ArcelorMittal, the world’s biggest steelmaker, is tackling debts by selling $3.5 billion of new shares and convertible bonds. This is easier than a rights issue and the company sensibly waited for warmer market sentiment before jumping in. But the latest capital call will once again eat into the stake of the controlling Mittal family.
At first, and somewhat paradoxically, a fall to “junk” status last year seemed to remove the need for a capital-raising at the indebted metals giant. With no investment-grade rating to defend, the logic went, the pressure to shore up the balance sheet lessened. In reality, it seems Chairman and Chief Executive Lakshmi Mittal, and son Aditya Mittal, the chief financial officer, were merely wearing their best poker faces.

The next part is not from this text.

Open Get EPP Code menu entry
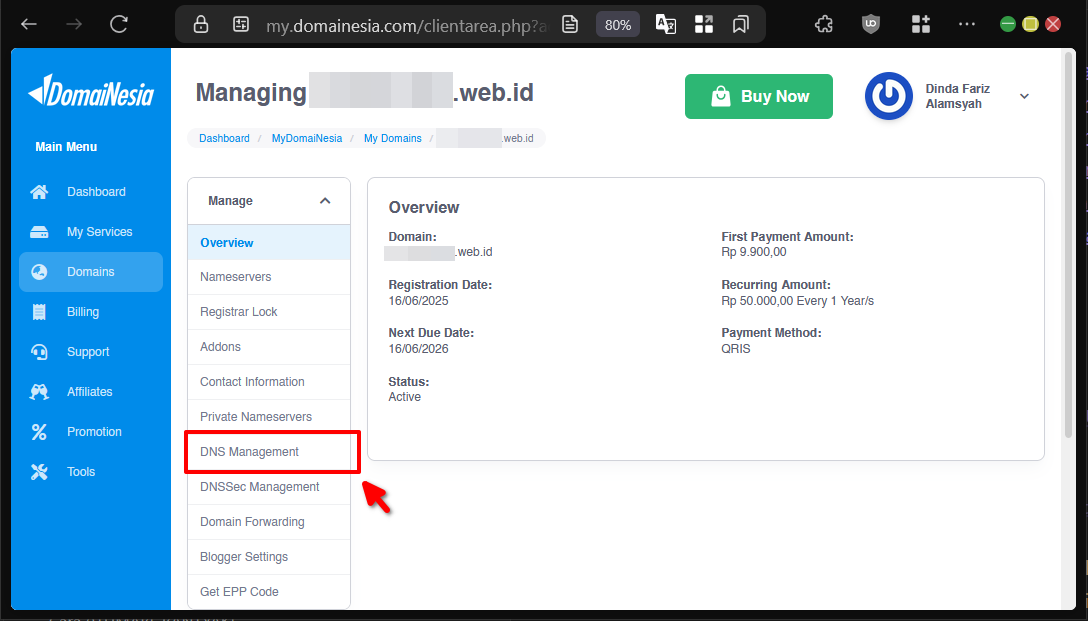240,591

That bought them time to wait for better conditions. And the markets smiled on them. From November 5, the day before a crucial Moody’s downgrade, to January 8, ArcelorMittal’s Dutch-listed shares rose 13 per cent. The general appetite for risk has grown too: spreads on the iTraxx Crossover CDS index, for example, narrowed 18 per cent. That is very helpful if you are selling instruments that blend a six-per cent-odd yield and equity upside, as the three-year mandatory convertibles being sold here do.
The deal reprises a 2009 capital-raising, which also used convertibles to avoid the prolonged headache of holding a rights issue. But this again tests the deepness of the Mittals’ pockets. They will contribute $600 million — or 17 per cent of the total new capital. That is way short of their existing stake of 41 per cent. The ultimate result depends on the final combination of capital raised, and how the Mittals’ contribution is spent. But their holding might drop to about 38 per cent.
Still, the capital call makes sense. Along with asset sales, it will help cut net debt to $17 billion by mid-2013, a $5 billion reduction in six months. That burden now looks more manageable when set against Ebitdaof $7 billion. Agencies are unlikely to grant ArcelorMittal a quick return from “junk”. Betting on a steel-market recovery won’t be for all investors. But with the strength now added to the balance sheet, some who have shunned the stock might now steel themselves to take a fresh look.